▸ **What is being asked**
Your answer should consist of the lines in the data below that contain "agent".

'''

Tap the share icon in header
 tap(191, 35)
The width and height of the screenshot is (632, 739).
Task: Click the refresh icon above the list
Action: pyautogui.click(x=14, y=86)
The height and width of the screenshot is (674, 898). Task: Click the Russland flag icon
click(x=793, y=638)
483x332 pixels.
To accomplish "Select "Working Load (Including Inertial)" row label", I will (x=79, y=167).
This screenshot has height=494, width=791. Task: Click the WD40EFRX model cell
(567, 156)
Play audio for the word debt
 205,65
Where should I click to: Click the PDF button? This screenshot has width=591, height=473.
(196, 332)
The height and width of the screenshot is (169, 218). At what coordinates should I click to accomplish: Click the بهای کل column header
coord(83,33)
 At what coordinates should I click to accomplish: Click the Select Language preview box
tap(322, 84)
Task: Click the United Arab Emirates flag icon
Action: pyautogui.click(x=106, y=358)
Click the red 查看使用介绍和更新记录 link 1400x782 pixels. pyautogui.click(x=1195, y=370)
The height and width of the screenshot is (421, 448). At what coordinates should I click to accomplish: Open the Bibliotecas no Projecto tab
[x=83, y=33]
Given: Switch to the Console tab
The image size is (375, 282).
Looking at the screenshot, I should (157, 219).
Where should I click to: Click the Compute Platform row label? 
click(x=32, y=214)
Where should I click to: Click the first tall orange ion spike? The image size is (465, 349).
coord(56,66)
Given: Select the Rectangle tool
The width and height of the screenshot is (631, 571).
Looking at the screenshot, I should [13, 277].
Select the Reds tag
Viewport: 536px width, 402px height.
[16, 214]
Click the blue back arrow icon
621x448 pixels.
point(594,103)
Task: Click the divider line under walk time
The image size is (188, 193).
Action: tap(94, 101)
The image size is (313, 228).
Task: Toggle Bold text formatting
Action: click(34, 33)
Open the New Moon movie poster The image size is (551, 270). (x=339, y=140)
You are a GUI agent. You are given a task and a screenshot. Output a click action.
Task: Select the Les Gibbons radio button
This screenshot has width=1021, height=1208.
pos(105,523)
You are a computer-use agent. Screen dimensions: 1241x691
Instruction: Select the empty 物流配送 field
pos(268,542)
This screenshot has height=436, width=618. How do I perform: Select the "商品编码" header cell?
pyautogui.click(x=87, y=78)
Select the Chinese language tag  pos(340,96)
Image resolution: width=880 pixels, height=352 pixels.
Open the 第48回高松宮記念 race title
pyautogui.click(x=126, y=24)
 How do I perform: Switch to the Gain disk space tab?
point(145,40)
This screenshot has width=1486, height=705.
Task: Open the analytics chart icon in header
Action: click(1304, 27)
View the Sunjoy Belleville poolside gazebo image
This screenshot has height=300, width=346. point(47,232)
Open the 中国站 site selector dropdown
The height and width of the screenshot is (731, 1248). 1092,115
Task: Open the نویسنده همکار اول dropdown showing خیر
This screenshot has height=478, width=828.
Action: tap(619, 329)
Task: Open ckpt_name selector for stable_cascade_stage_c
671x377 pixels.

'''

▸ **Exercise output**
You are a GUI agent. You are given a task and a screenshot. Output a click action.
You are a computer-use agent. Screen dimensions: 1241x691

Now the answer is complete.